South Korean media reported Monday that Seoul is scrambling to invite the North Korean dictator to the country before the end of the year, shortly after President Donald Trump suggested an early 2019 date for talks with Pyongyang.
“We’re getting along very well,” Trump said aboard Air Force One on Thursday as he prepared to travel to the G20 summit in Buenos Aires, Argentina. “We have a good relationship with [North Korean dictator] Kim Jong-un.”
Asked if the meeting would take place in the U.S., Trump said that it may happen at “some point,” although diplomats are currently looking at three other locations for the next summit. The initial summit took place in June in Singapore but Trump has said the next meeting will probably take place at a new location.
The more positive remarks follow months of diplomatic impasse after both sides refused to be the first to give concessions. Last month, Vice President Mike Pence revealed that the regime will not be required to provide a full list of its nuclear and missile sites before the next meeting.
Rather than demanding a declaration of nuclear weapons sites as a prerequisite to a second meeting with Trump, Pence told NBC News that the administration will insist on developing a “verifiable plan” to disclose those sites while the two leaders are in the same room.
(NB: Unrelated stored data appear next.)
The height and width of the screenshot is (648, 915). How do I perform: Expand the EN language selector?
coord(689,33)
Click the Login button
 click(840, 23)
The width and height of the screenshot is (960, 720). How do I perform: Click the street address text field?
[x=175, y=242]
“I think it will be absolutely imperative in this next summit that we come away with a plan for identifying all of the weapons in question, identifying all the development sites, allowing for inspections of the sites and the plan for dismantling nuclear weapons,” Pence said in an interview with NBC. His comments came despite the release of commercial satellite images indicating the existence of over a dozen undeclared North Korean missile operating bases.
South Korea’s President Moon Jae-in said that Trump had asked him to send a message to Kim should he visit Seoul later this year, claiming Trump told him he had a “very amicable view” of Kim and that he now hoped to “implement the rest of the agreement.”
Moon is currently pushing for Kim to visit Seoul before the end of the year, in what would be the first official visit from a North Korean leader to the capital since the end of the Korean War. The invitation forms part of his government’s policy to push through peace negotiations in a bid to end hostilities between the two countries.
“We remain unchanged in our stance that (Kim’s visit) will be possible and necessary before the end of this year,” Baik Tae-hyun, a foreign ministry spokesman, said in a press briefing. “We will calmly make the relevant preparations and efforts for agreements reached between the two Koreas to be carried out without a problem.”